- **EXERCISE AIM**:
After dropping the pictures, give again exactly the lines of the data from its first line through the line with "This screenshot has width=534, height=263.", which is included as well.

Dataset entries
== Segment start ==
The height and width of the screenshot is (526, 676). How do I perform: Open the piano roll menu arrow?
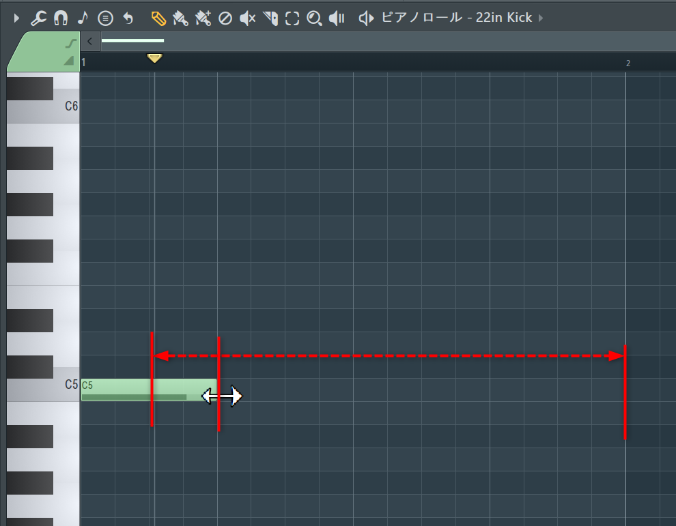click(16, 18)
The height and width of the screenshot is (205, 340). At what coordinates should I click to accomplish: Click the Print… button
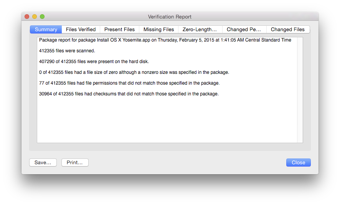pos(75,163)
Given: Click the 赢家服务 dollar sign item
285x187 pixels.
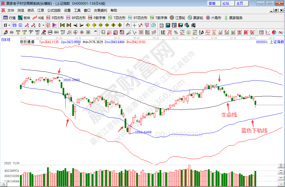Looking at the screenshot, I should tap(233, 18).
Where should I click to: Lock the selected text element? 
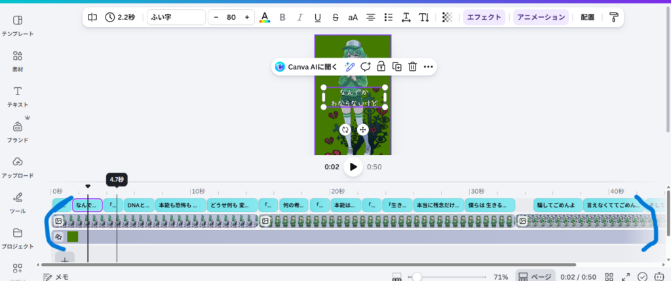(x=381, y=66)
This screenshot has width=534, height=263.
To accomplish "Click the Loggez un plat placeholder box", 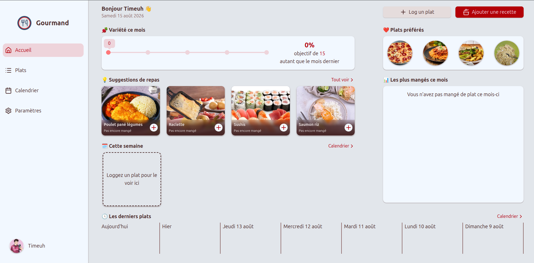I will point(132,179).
== Segment end ==
- **RESPONSE**:
The height and width of the screenshot is (526, 676). How do I perform: Open the piano roll menu arrow?
click(16, 18)
The height and width of the screenshot is (205, 340). At what coordinates should I click to accomplish: Click the Print… button
pos(75,163)
Given: Click the 赢家服务 dollar sign item
285x187 pixels.
Looking at the screenshot, I should tap(233, 18).
Where should I click to: Lock the selected text element? 
(x=381, y=66)
This screenshot has width=534, height=263.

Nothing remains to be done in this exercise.